=== TASK ITEM ===
Exactly the lines starting at the line containing "Витрина Флетчер для" and ending at the line containing "Широкая Витрина Лоренс" are to be written out from the listing below, both included.

=== RECORDED INFORMATION ===
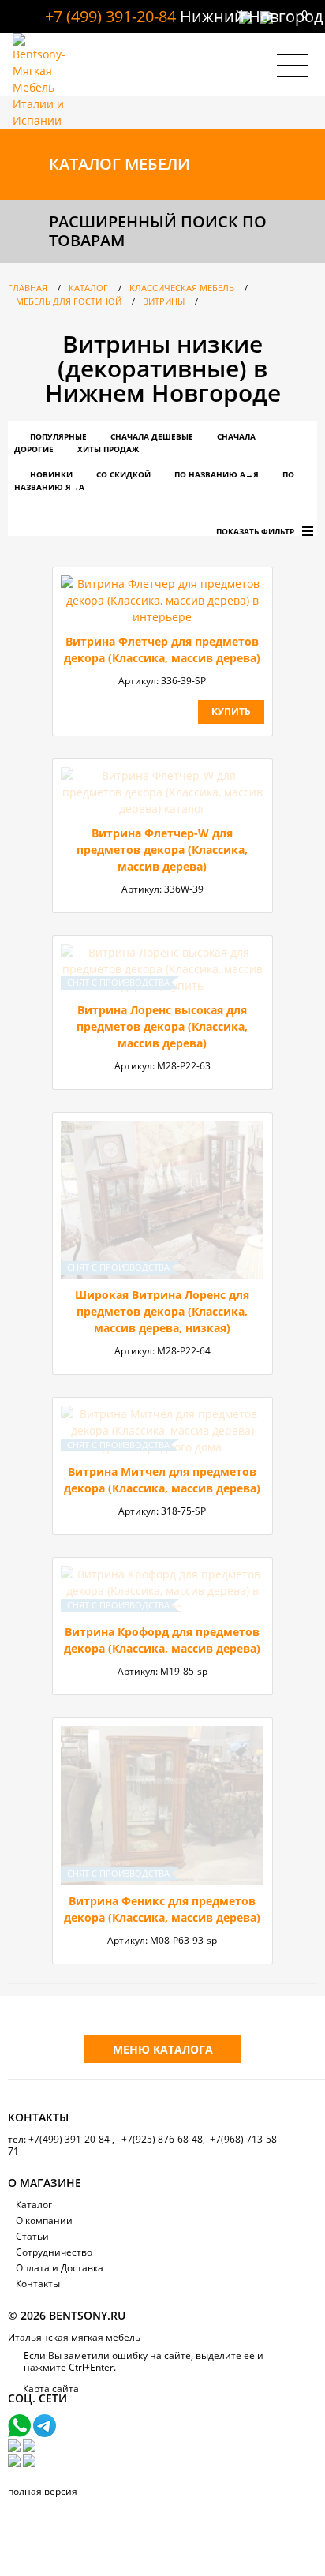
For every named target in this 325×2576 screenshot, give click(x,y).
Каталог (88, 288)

* * *

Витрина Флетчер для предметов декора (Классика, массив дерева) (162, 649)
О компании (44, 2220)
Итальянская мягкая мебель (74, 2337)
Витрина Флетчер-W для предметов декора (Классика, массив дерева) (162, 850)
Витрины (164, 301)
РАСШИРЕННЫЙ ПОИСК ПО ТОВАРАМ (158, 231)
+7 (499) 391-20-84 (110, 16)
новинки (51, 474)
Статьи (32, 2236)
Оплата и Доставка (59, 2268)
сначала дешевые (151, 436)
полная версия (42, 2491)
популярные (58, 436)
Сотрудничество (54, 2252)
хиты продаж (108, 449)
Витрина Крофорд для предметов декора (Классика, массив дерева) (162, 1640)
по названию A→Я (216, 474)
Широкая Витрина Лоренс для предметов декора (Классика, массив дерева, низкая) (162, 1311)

---

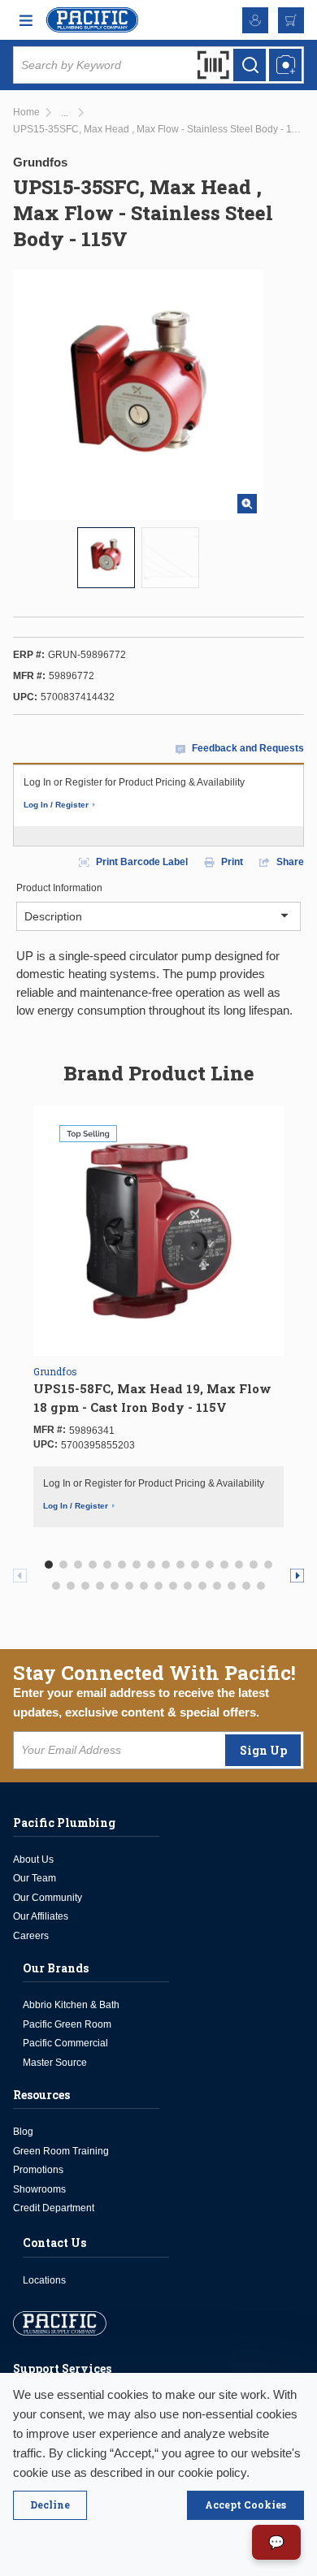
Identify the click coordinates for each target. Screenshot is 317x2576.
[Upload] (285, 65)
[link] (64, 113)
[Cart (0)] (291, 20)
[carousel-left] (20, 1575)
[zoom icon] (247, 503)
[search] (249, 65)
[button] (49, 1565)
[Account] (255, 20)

=== TASK OUTPUT ===
Витрина Флетчер для предметов декора (Классика, массив дерева) (162, 649)
О компании (44, 2220)
Итальянская мягкая мебель (74, 2337)
Витрина Флетчер-W для предметов декора (Классика, массив дерева) (162, 850)
Витрины (164, 301)
РАСШИРЕННЫЙ ПОИСК ПО ТОВАРАМ (158, 231)
+7 (499) 391-20-84 (110, 16)
новинки (51, 474)
Статьи (32, 2236)
Оплата и Доставка (59, 2268)
сначала дешевые (151, 436)
полная версия (42, 2491)
популярные (58, 436)
Сотрудничество (54, 2252)
хиты продаж (108, 449)
Витрина Крофорд для предметов декора (Классика, массив дерева) (162, 1640)
по названию A→Я (216, 474)
Широкая Витрина Лоренс для предметов декора (Классика, массив дерева, низкая) (162, 1311)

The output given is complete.